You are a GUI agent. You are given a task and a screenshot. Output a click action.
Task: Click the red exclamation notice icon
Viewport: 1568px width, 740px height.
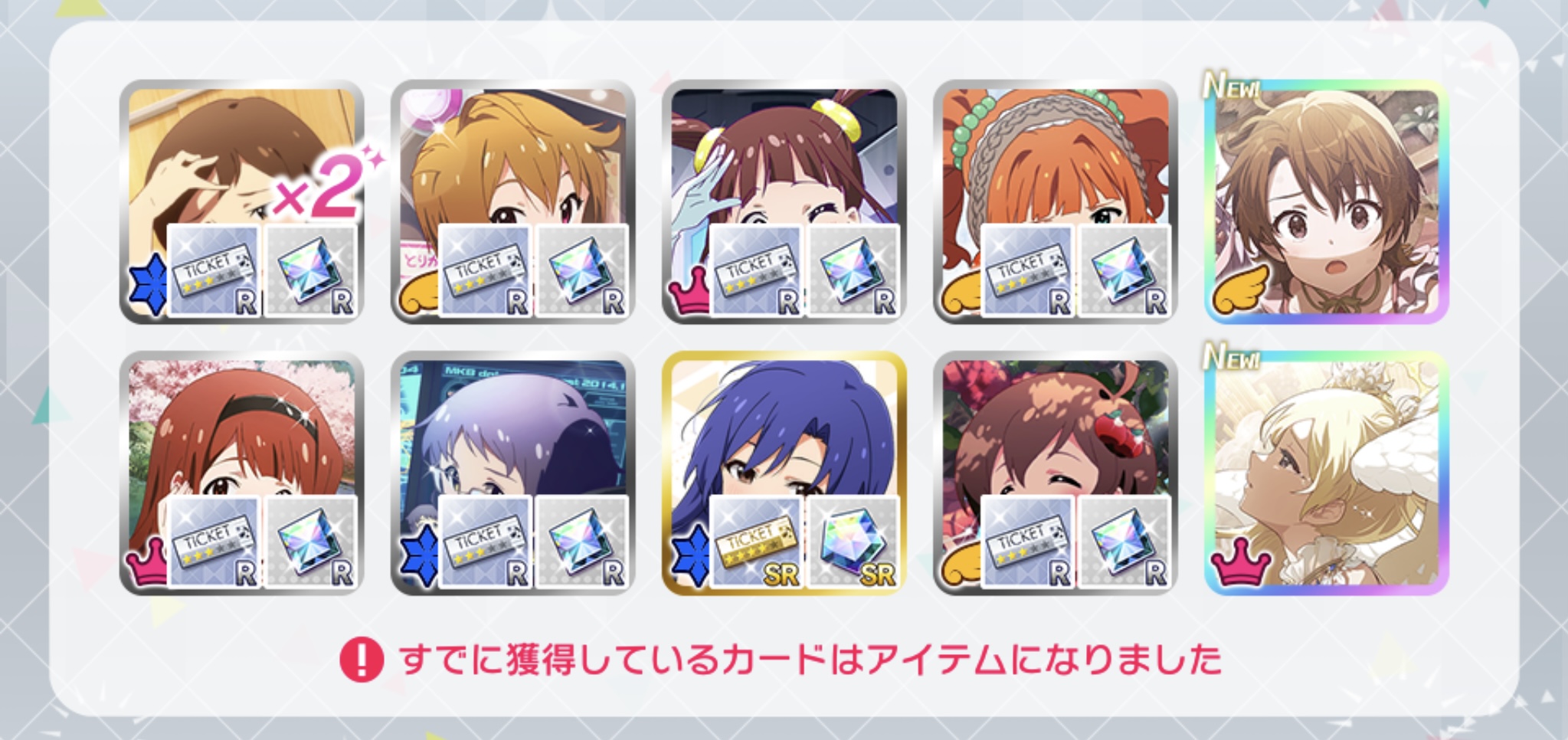point(362,660)
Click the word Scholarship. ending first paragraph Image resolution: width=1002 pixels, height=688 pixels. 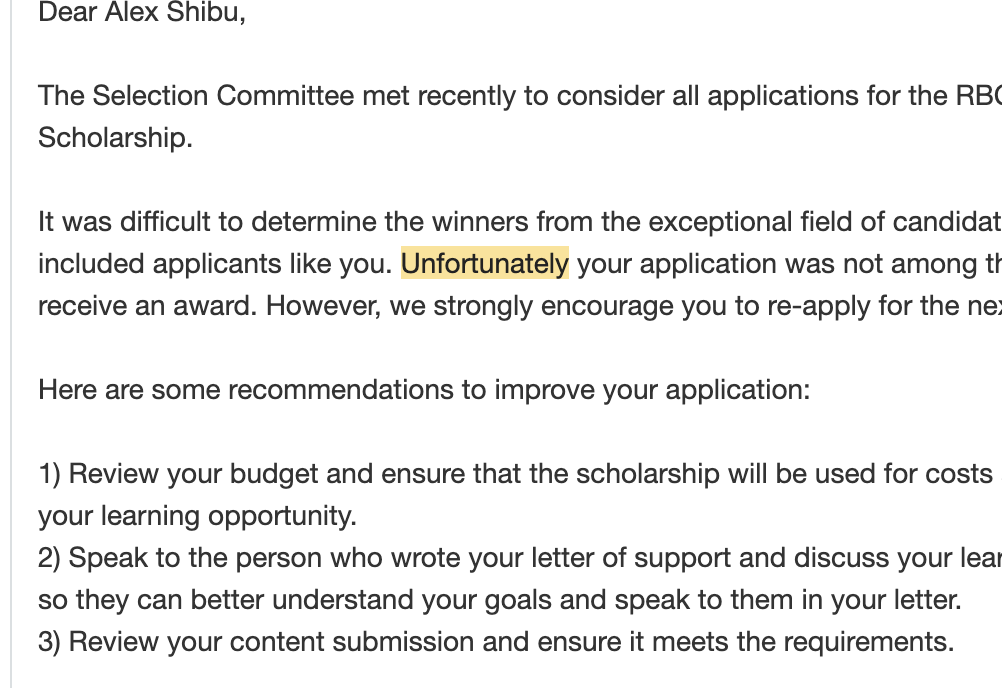[x=114, y=138]
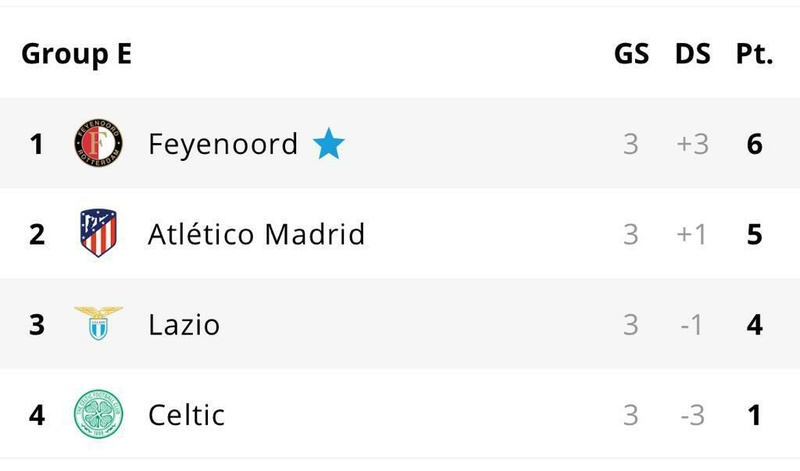The image size is (800, 471).
Task: Open the Atlético Madrid team link
Action: pos(256,234)
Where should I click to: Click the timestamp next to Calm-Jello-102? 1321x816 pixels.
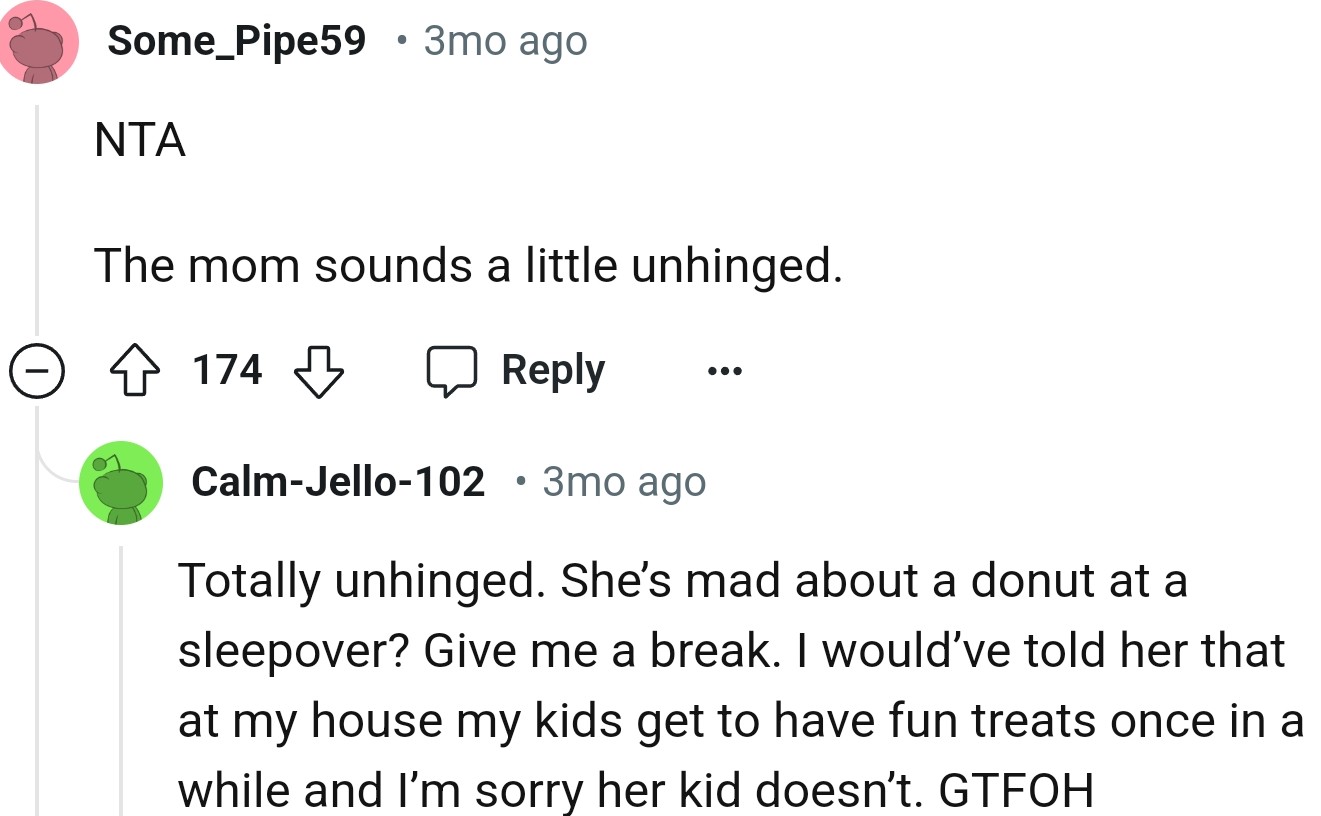coord(624,482)
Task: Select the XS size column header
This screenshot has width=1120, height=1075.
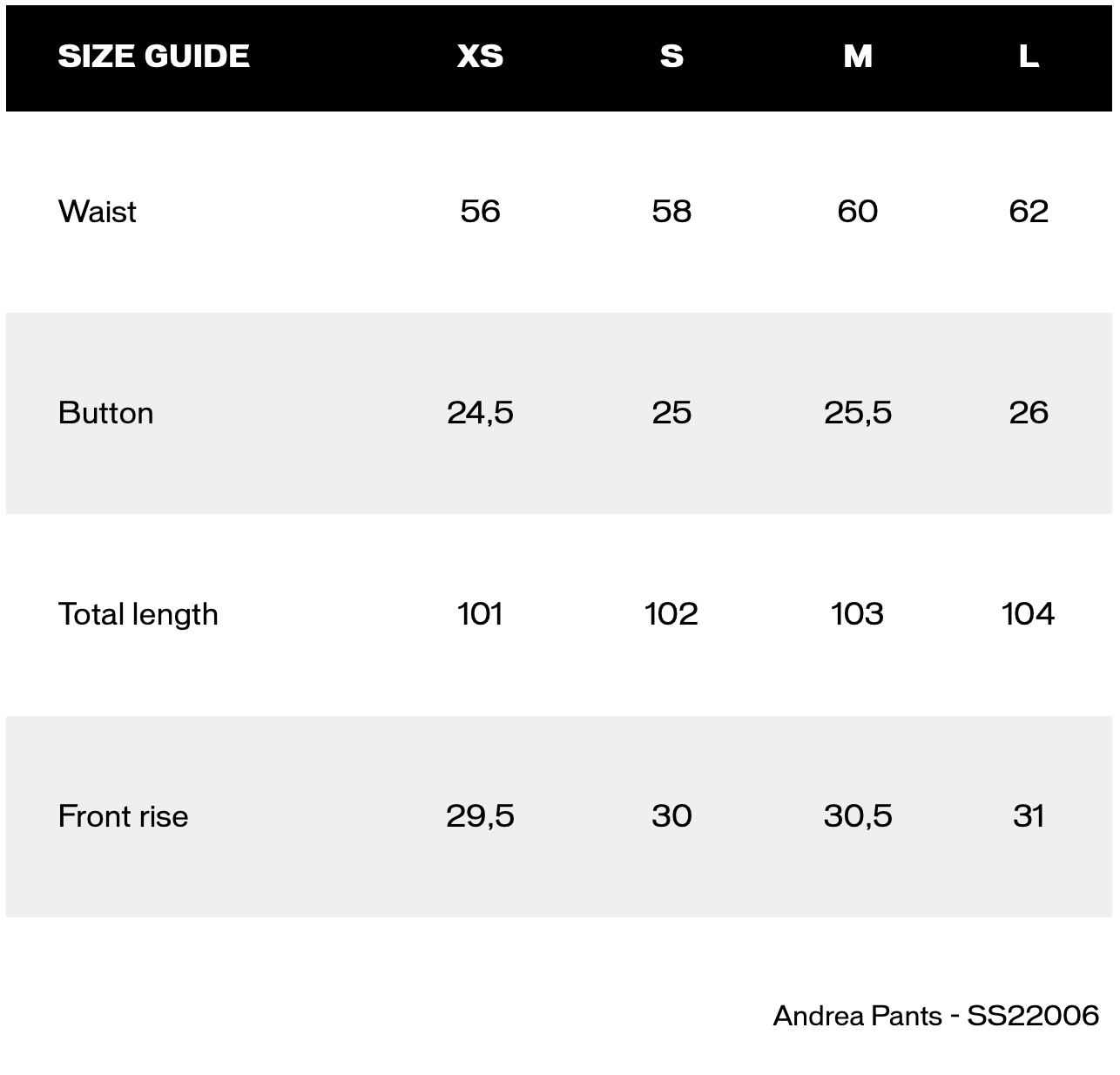Action: pos(480,57)
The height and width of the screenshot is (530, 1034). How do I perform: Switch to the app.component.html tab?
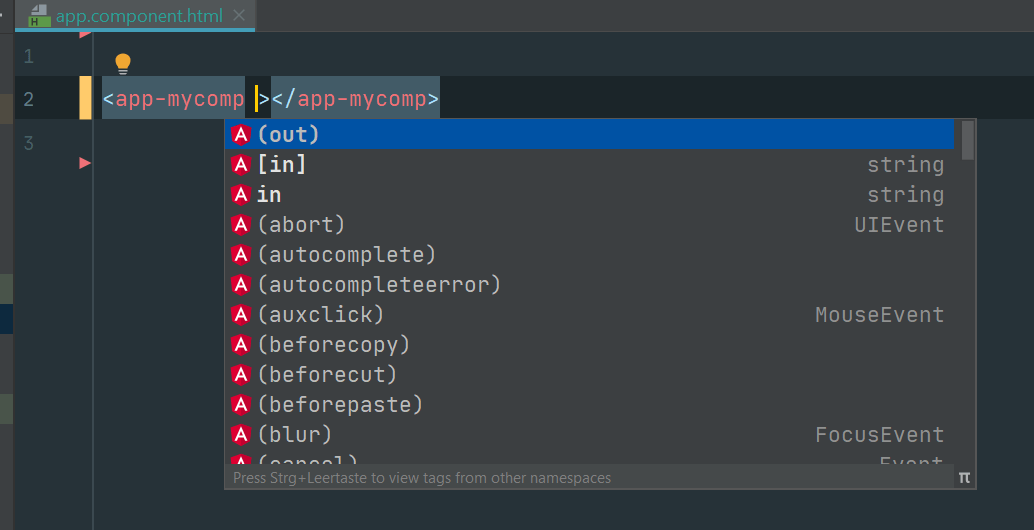coord(140,16)
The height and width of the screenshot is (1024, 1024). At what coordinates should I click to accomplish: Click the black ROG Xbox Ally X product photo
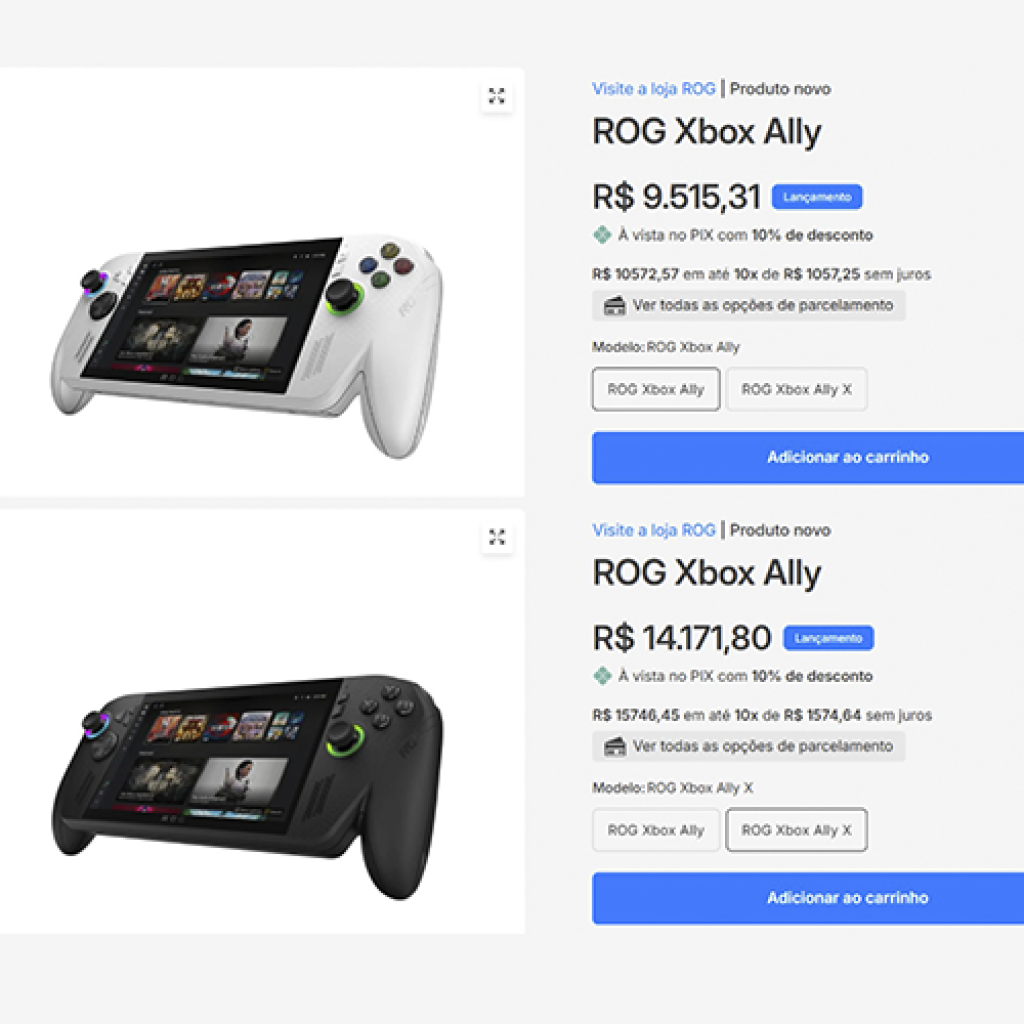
#####
## WORK REQUIRED
Give an exact copy of the line containing "The height and width of the screenshot is (530, 1034)." and every line after it through the end of the entries. Pictures are to be dropped.

## RESPONSE AREA
The height and width of the screenshot is (530, 1034). How do I perform: Switch to the app.component.html tab?
coord(140,16)
The height and width of the screenshot is (1024, 1024). At what coordinates should I click to accomplish: Click the black ROG Xbox Ally X product photo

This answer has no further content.